The authors of the guidebook are part of the Adaptive Silviculture Work Group which includes foresters from different Vermont counties, and several representatives from the department — Sandra Wilmot, lead author of the report and the forest health specialist and climate change coordinator, and Jeffrey Briggs, project forester.

“This was prepared by our staff internally with no appropriation,” Snyder said. “They were a really good team of people that were very knowledgeable and very dedicated to forest health and sustainability and this is the product of their work. I hope people appreciate it.”

Wilmot said the report took several years for the work group to create and will have different outcomes for different people.

“It was a necessary exercise for us to think about how climate change fits into our forest management,” Wilmot said.

Wilmot said that there’s a lot of uncertainty when it comes to forest management and adapting to climate change. The guidebook is sort of like an insurance policy in that they don’t always know what the risk is but they can prepare for it by planning and researching these types of documents and strategies, she said.

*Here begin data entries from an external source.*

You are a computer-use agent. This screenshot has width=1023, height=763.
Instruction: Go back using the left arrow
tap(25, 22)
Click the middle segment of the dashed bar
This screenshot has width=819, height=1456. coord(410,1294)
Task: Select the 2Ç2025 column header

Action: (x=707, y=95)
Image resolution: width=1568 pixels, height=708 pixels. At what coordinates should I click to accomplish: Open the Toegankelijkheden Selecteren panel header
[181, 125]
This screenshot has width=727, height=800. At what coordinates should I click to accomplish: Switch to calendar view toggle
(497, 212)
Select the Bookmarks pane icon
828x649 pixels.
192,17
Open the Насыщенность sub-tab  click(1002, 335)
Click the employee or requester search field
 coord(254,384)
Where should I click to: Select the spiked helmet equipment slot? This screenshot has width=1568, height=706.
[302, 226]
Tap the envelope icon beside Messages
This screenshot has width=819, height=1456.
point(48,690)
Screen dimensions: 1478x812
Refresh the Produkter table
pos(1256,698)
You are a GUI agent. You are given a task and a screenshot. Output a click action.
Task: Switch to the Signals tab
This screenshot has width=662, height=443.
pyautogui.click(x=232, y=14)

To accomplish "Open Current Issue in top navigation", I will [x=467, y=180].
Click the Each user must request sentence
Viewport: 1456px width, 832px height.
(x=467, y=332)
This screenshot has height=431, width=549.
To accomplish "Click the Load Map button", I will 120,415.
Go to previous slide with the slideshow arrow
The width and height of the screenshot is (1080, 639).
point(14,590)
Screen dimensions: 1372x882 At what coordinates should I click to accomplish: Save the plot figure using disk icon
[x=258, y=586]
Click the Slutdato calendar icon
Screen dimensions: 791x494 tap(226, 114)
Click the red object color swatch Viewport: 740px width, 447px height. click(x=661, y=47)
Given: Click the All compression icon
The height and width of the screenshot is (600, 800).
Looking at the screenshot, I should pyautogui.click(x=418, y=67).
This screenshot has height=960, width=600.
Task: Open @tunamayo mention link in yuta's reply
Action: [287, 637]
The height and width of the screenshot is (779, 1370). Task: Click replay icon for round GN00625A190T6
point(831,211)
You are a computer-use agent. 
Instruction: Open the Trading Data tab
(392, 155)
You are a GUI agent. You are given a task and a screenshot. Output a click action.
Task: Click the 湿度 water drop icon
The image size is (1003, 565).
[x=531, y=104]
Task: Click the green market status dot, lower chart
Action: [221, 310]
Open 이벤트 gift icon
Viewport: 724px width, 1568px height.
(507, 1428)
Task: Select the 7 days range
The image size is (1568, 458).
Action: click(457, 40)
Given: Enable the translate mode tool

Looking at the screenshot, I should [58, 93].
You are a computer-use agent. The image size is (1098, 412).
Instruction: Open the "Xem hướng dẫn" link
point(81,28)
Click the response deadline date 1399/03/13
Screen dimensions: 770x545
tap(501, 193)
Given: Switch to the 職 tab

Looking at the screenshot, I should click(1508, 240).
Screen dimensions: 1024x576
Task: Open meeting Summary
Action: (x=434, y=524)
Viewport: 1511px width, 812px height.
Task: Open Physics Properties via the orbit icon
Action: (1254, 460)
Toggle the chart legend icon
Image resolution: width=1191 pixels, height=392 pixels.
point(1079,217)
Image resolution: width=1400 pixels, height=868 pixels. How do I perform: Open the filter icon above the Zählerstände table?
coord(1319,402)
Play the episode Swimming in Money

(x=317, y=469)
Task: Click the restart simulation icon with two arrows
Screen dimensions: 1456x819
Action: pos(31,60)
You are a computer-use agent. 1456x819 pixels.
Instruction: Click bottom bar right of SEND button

“I think some of the extreme weather events that we see are unpredicted and we could always do more to reduce the risk,” Wilmot said.

Trees are unpredictable, but they have a lot of “tricks up their sleeves” for surviving in the woods decade after decade, Snyder said. This is because trees have been around a long time and they’re built to deal with change; they can’t go to Florida in the winter, they have to stay where they are, he said.

Michael Snyder
Michael Snyder, commissioner of the Department of Forests, Parks and Recreation. Photo by John Herrick/VTDigger

Foresters will have to become responsible for understanding climate trends, impacts to forest ecosystems, and the adaptability of forest species, according to the guidebook.

“For some of the people this will be an eye-opener because they really haven’t incorporated some of these strategies into their management,” she said.

The guide includes strategies that maximize storage of carbon in forests, ways to limit impacts of increased water-flow, and requirements for successful forest regeneration, according to the June 2 news release.